**Excerpt**

Eddy correlation and micrometeorological measurements began in 2001 and continued through 2005 at the pasture site at km 77 on BR-163 just south of the city of Santarem, Para, Brazil. Measurements included turbulent fluxes (momentum, heat, water vapor, and CO2) using the eddy covariance (EC) approach. Other measurements included the CO2 profile, air temperature, humidity, wind speed profile, downward and upward solar and terrestrial radiation, downward and upward photosynthetically active radiation (PAR), atmospheric pressure, rainfall, soil temperature, soil moisture, and soil heat flux. Data are presented in 5 comma-separated ASCII value (csv) files each corresponding roughly to one calendar year.
At the beginning of the measurements, in September 2000, the field was a pasture. In November 2001, the pasture was burned, plowed, and planted in upland (non-irrigated) rice. Land use practices during the study period were recorded and are included in a table in Section 5 of this guide.
The EC system was composed of a 3D sonic anemometer (ATI 3D) and an infrared analyzer (LICOR 6262) installed on a 20m tower in the agricultural field. The methodology to calculate the flux is described in detail in Sakai et al. (2004) and a companion file is included that describes in detail the formulae used to calculate the eddy flux variables (CD03_Pasture_Flux_Calculations.pdf).
Eddy flux and micrometeorological measurement site, Pasture Site at km 77 on BR-163 just south of the city of Santarem, Para, Brazil.

**What is asked**
• 1. Write out the part of the pasture flux site description that opens with the words containing "Eddy correlation and" and closes with "one calendar year.".
• 2. In one to three sentences, explain why the pasture flux site description says the file CD03_Pasture_Flux_Calculations.pdf is included.

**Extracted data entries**

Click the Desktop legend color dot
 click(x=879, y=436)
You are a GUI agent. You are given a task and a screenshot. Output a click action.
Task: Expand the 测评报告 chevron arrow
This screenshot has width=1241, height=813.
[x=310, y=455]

**Answers to the exercise**
• 1.
Eddy correlation and micrometeorological measurements began in 2001 and continued through 2005 at the pasture site at km 77 on BR-163 just south of the city of Santarem, Para, Brazil. Measurements included turbulent fluxes (momentum, heat, water vapor, and CO2) using the eddy covariance (EC) approach. Other measurements included the CO2 profile, air temperature, humidity, wind speed profile, downward and upward solar and terrestrial radiation, downward and upward photosynthetically active radiation (PAR), atmospheric pressure, rainfall, soil temperature, soil moisture, and soil heat flux. Data are presented in 5 comma-separated ASCII value (csv) files each corresponding roughly to one calendar year.

• 2. It is included because it describes in detail the formulae used to calculate the eddy flux variables. It accompanies the flux methodology, which is described in detail in Sakai et al. (2004).